6 Spontaneous Alternation Behavior (SAB)

Creatures in nature commonly learn on-the-fly to adapt to changing environments. One instinctual behavior is randomization in order to search for alternative foraging paths or to avoid collision situations. When an ant gets lost, it will randomly wander until it hits a trail marked with pheromones. This pattern occurs in tests with many different animals. It is called spontaneous alternation behavior (SAB) [7]. Spontaneous alternation of paths for an autonomous robot, a search engine, or a problem-solving algorithm can help to explore new areas and avoid deadlock situations. Spontaneous alternation is also a primitive strategy for collision recovery. Collisions can be found in many modern electronic systems in various fields, from autonomous driving vehicles to data communication protocols. There is a variation of the SAB strategy for collision recovery. When a collision occurs, the system spontaneously switches to different sensors or channels, or the system waits for random intervals and reconnects. The “back down” and reconnect process is similar to SAB, which solves the problem of deadlock. SAB is necessary for missions involving the search for and tracking of survivors for humanitarian assistance and disaster relief (HADR). This is true especially in cases where communication breaks down, the system collapses or runs into a deadlock, or when deep, extended searches for victims in missing spots is required.

7 Summary

In this study, we explore the biologically-inspired Learn-On-The-Fly (LOTF) method that actively learns and discovers patterns with improvisation and sensory intelligence, including pheromone trails, structure from motion, sensory fusion, sensory inhibition, and spontaneous alternation. LOTF is related to classic “online modeling” or “adaptive modeling” methods. However, it aims to solve more comprehensive, ill-structured problems such as human activity recognition from a drone video in a disaster scenario. LOTF helps to build explainable AI models that enable human-machine teaming, including visual representations and visual reasoning, toward machine vision. It is anticipated that LOTF will have an impact on Artificial Intelligence, video analytics for searching and tracking survivors’ activities for humanitarian assistance and disaster relief (HADR), field augmented reality, and field robotic swarms.

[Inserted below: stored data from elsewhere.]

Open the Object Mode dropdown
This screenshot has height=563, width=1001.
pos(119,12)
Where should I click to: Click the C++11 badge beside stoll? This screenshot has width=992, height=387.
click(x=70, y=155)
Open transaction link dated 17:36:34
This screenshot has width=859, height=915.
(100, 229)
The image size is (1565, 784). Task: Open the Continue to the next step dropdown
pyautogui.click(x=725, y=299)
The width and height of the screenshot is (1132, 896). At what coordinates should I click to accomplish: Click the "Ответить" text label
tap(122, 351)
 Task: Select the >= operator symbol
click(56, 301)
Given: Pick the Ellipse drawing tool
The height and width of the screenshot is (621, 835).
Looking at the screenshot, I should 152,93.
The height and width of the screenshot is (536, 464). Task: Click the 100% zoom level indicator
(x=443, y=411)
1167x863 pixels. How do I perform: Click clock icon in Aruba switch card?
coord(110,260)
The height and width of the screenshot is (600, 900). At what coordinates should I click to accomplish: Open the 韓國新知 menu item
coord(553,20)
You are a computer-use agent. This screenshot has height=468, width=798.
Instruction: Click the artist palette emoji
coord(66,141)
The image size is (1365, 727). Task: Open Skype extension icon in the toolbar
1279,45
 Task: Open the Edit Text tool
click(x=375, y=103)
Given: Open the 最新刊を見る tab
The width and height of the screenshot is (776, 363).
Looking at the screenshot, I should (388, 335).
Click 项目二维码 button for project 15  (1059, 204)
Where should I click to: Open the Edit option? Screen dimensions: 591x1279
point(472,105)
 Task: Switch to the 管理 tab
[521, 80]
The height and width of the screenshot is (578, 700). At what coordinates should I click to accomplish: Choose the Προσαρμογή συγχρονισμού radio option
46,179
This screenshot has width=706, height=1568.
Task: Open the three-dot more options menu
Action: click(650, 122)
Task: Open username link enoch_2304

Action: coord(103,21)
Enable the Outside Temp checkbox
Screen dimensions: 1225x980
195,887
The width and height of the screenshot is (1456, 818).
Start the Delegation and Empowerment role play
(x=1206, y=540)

LOTF is an evolving approach that moves away from data-centric to sensor-centric, from rigid to adaptive, from unexplainable to explainable, from numeric to intuitive, and from curve-fitting to semantic reasoning. Our challenges include how can we scale up the system? How will we implement sensory adaptation as inhibition? Finally, how do we achieve a balance between the flexibility and efficiency of the algorithms?